(Supplied text)

Taking into consideration the most primitive ideas about lighting
Wästberg lamp collection stands for finally uniting the good lighting with aesthetically pleasing lamps, recalling the complete human experience with light – from Neanderthal Man, till today.
The Wästberg lamp collection includes “lamps for offices, hotels and caves”. After publishing a manifesto named “Lamps for Neanderthal Man”, in Stockholm in February 2008, the Wästberg Company launched the first four lamps, based on the experience of 300,000 years. The collection is particularly unique because it takes into consideration the most primitive ideas about lighting.
The idea behind the collection is best presented in the manifesto that introduced the first four designs. People in the lighting design industry were stating that a beautiful lamp will give off bad light, and an ugly lamp will give off good light.
The collection tended to answer the question: “Why can’t two extremes be united?”. Wästberg took the story and reversed it to the very beginning, investigating every little detail related to light, and finally giving a product that will change the perception of lamps and lighting for good.
The Minds behind the Wästberg lamp collection – Magnus Wästberg
Even if the first lamp collection was designed by Ilse Crawford, James Irvine, Jean-Marie Massaud and the Swedish collaborative Claesson Koivisto Rune, the main idea of the company was set by the businessman Magnus Wästberg.
His father owned a lighting company: in early age, he did not show interest in lighting particularly, but more in developing a product and the whole process of production.
The idea of lamp production came after he once sold his father company: Magnus starting all over might have triggered the idea of tracking the genesis of light, and finally establishing a brand that brings a unique approach to lighting.
The designers are chosen after working personally for a long time with Magnus. This criterion assures that a new product idea will remain solid until the production phase, and will align with Wästberg’s manifesto.
“Wästberg wants to create a new form of total solution using softened general lighting combined with beautifully-designed direct lighting to be placed on desks or other plain surfaces.” – stated Wästberg
Materials & Techniques – Energy-efficient light sources
In one of the defined three points of their manifesto, Wästberg agrees on using energy-efficient sources. The environmental aspect is very important to this company, which leads to innovative materials. For example, the lamp model w127, designed by Dirk Winkel and supported by the chemical company BASF, uses an innovative material made of solid and biologically sourced plastic.

(End Supplied text)
(Supplied material)

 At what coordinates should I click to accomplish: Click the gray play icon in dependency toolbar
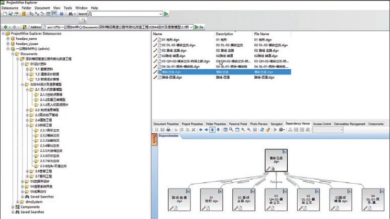[275, 130]
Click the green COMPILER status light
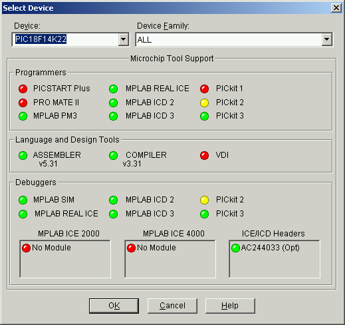This screenshot has height=325, width=345. pyautogui.click(x=113, y=155)
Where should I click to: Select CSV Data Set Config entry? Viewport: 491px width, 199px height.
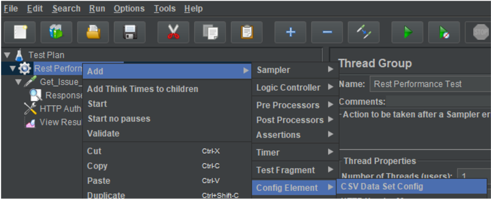tap(412, 187)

(End Supplied material)

* Exercise set *
a: In the Wästberg lamp text, condense the paragraph beginning "In one of the defined three points" into a short bulleted list that keeps its main facts.
b: Return, word for word, the part of the Wästberg lamp text that opens with the words containing "Taking into consideration" and closes with "ideas about lighting.".

* Solutions to the exercise *
a:
- Energy-efficient light sources are one of the three points of Wästberg's manifesto.
- The company considers the environmental aspect very important, and this leads to innovative materials.
- For example, the w127 lamp was designed by Dirk Winkel with support from the chemical company BASF. It uses an innovative material made of solid, biologically sourced plastic.

b:
Taking into consideration the most primitive ideas about lighting
Wästberg lamp collection stands for finally uniting the good lighting with aesthetically pleasing lamps, recalling the complete human experience with light – from Neanderthal Man, till today.
The Wästberg lamp collection includes “lamps for offices, hotels and caves”. After publishing a manifesto named “Lamps for Neanderthal Man”, in Stockholm in February 2008, the Wästberg Company launched the first four lamps, based on the experience of 300,000 years. The collection is particularly unique because it takes into consideration the most primitive ideas about lighting.